Lawsuits brought by pro-Second Amendment advocates were rejected at the district level and, when appealed, the lower court’s decision was affirmed. But Judge Kayatta went further — much further — to build a case that anti-gunners around the country will likely seek to emulate.
The plaintiffs, Ocean State Tactical, doing business in the state as Bear Hunting and Fishing Supply, and four individual gun owners, complained that Rhode Island’s law violated their Second Amendment rights, the Fifth Amendment’s Takings Clause, and the Fourteenth Amendment’s Due Process Clause.
In reviewing and affirming the lower court’s decision denying their complaints, Kayatta wrote that the plaintiffs “failed to prove that LCMs are ‘Arms’ within the meaning of the Second Amendment,” that the Takings Clause in the Fifth Amendment (“No person shall be … deprived of life, liberty, or property, without due process of law; nor shall private property be taken for public use, without just compensation”) was not violated by the state law, and that it further “posed no problems under the Fourteenth Amendment.”
There were several pieces of the puzzle Kayatta put together to avoid the demands of Bruen, namely that the state had to provide historical analogues to the infringements in order for them to stand.
Instead,
Given the lack of evidence that LCMs are used in self-defense, it reasonably follows that banning them imposes no meaningful burden on the ability of Rhode Island’s residents to defend themselves.
After discussing the history of states restricting possession of sawed-off shotguns and Bowie knives, he wrote:
In each instance, it seems reasonably clear that our historical tradition of regulating arms used for self-defense has tolerated burdens on the right that are certainly no less than the (at most) negligible burden of having to use more than one magazine to fire more than ten shots.
He then used what he called an “apt analogy” to support the state’s ban: rules on the private accumulation of gun powder. Without mentioning the fact that those state rules were driven by concerns over accidental fires, he wrote:
Founding-era society faced no risk that one person with a gun could, in minutes, murder several dozen individuals. But founding-era communities did face risks posed by the aggregation of large quantities of gunpowder, which could kill many people at once if ignited.
In response to this concern, some governments at the time limited the quantity of gunpowder that a person could possess, and/or limited the amount that could be stored in a single container….
It requires no fancy to conclude that those same founding-era communities may well have responded to today’s unprecedented concern about LCM use just as the Rhode Island General Assembly did: by limiting the number of bullets that could be held in a single magazine.
Indeed, HB 6614 is more modest than founding-era limits on the size of gun-powder containers in that it imposes no limits on the total amount of ammunition that gun owners may possess.
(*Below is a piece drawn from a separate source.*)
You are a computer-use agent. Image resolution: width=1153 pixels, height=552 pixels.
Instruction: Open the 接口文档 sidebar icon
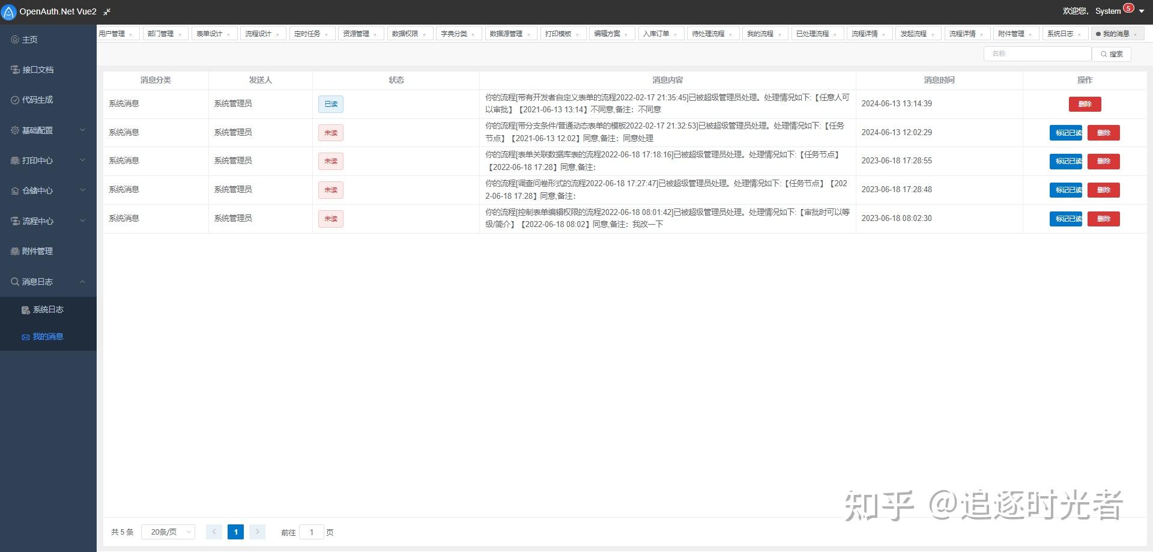tap(14, 69)
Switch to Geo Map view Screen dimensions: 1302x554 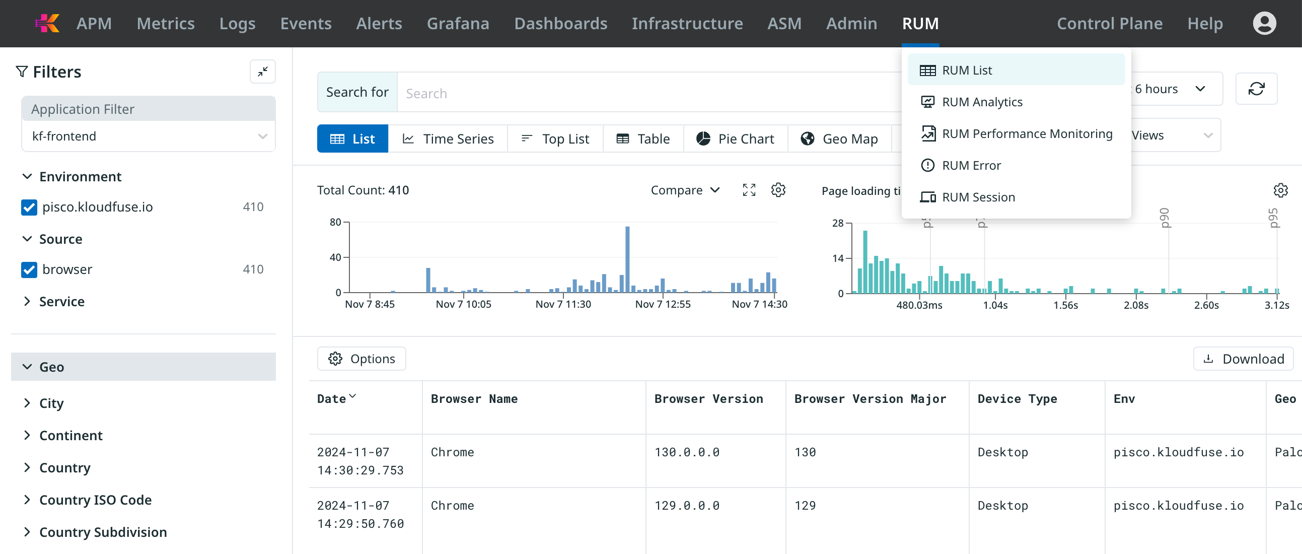[x=839, y=139]
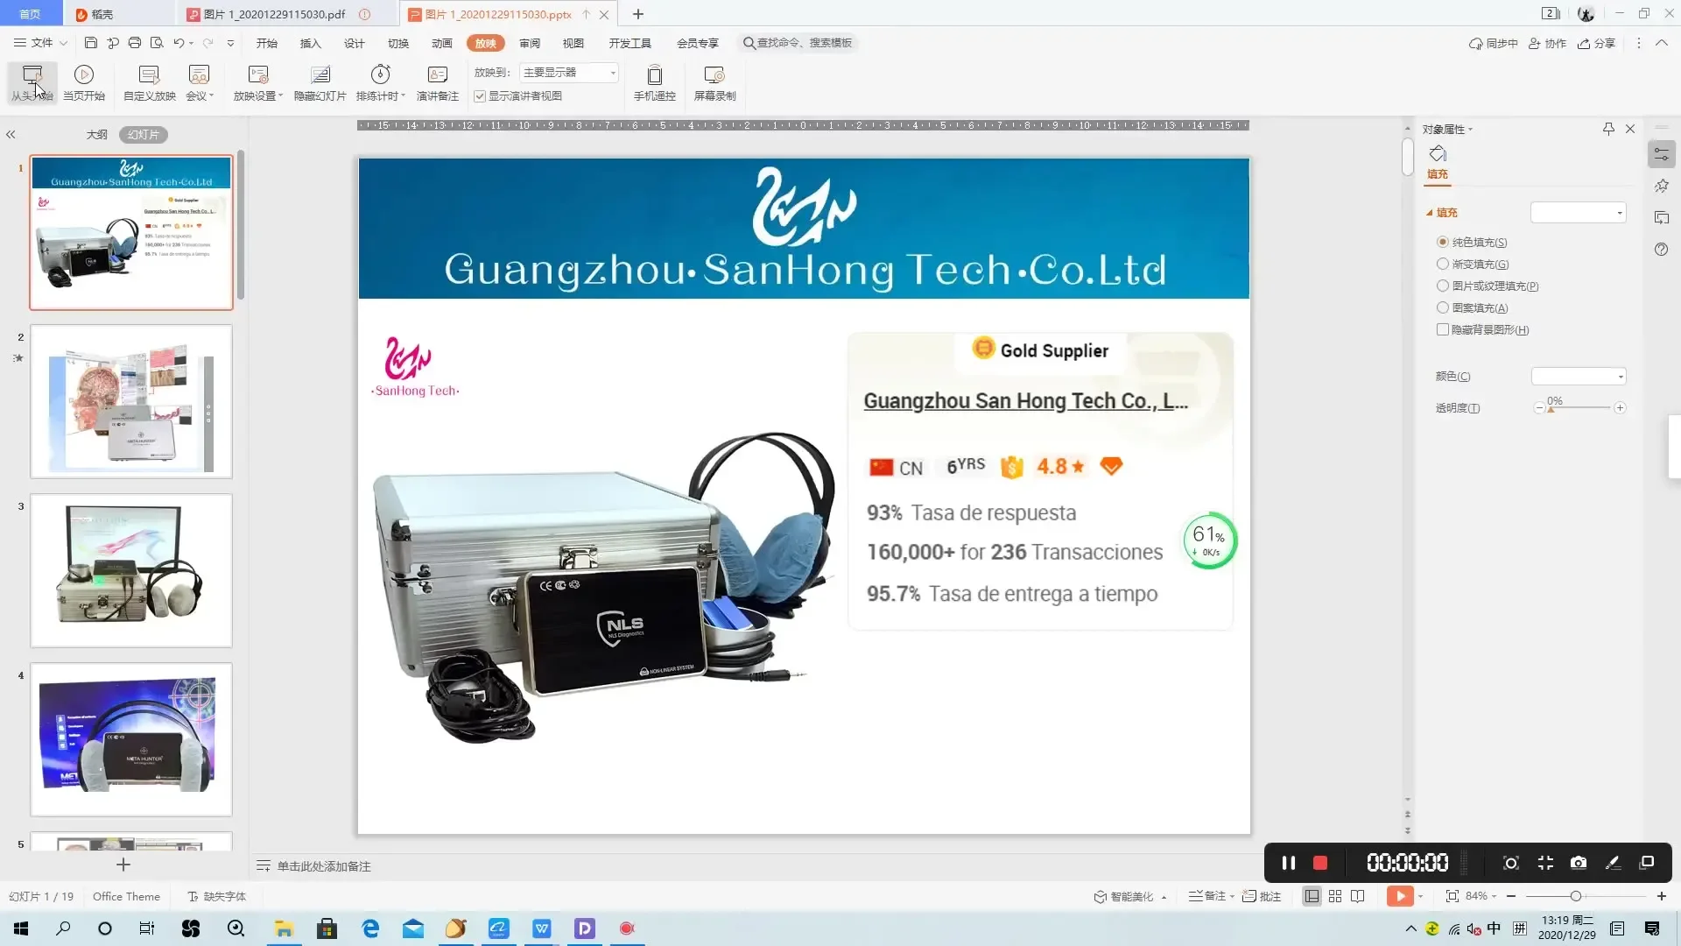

And then he completed the “workaround” he created in order to circumvent Bruen’s demands:
In sum, the burden on self-defense imposed by HB 6614 is no greater than the burdens of longstanding, permissible arms regulations, and its justification compares favorably with the justification for prior bans on other arms found to pose growing threats to public safety.
Applying Bruen’s metrics, our analogical reasoning very likely places LCMs well within the realm of devices that have historically been prohibited once their danger became manifest.
He executed his coup d’etat:
Common sense points in the same direction. It is fair to assume that our founders were, by and large, rational. To conclude that the Second Amendment allows banning sawed-off shotguns, Bowie knives, and M-16s — but not LCMs used repeatedly to facilitate the murder of dozens of men, women, and children in minutes — would belie that assumption.
Accordingly, it should not be surprising that Bruen’s guidance in this case leads us to conclude that HB 6614 is likely both consistent with our relevant tradition of gun regulation and permissible under the Second Amendment.
If this ruling isn’t appealed and overturned, the implication remains: If semi-automatic rifles are similar, if not identical, to military grade M-16s, and the LCMs that feed them can be confiscated and their owners jailed, then it’s a short step to declaring semi-automatic firearms themselves (both rifles and pistols) as contraband, and subject to the same penalties.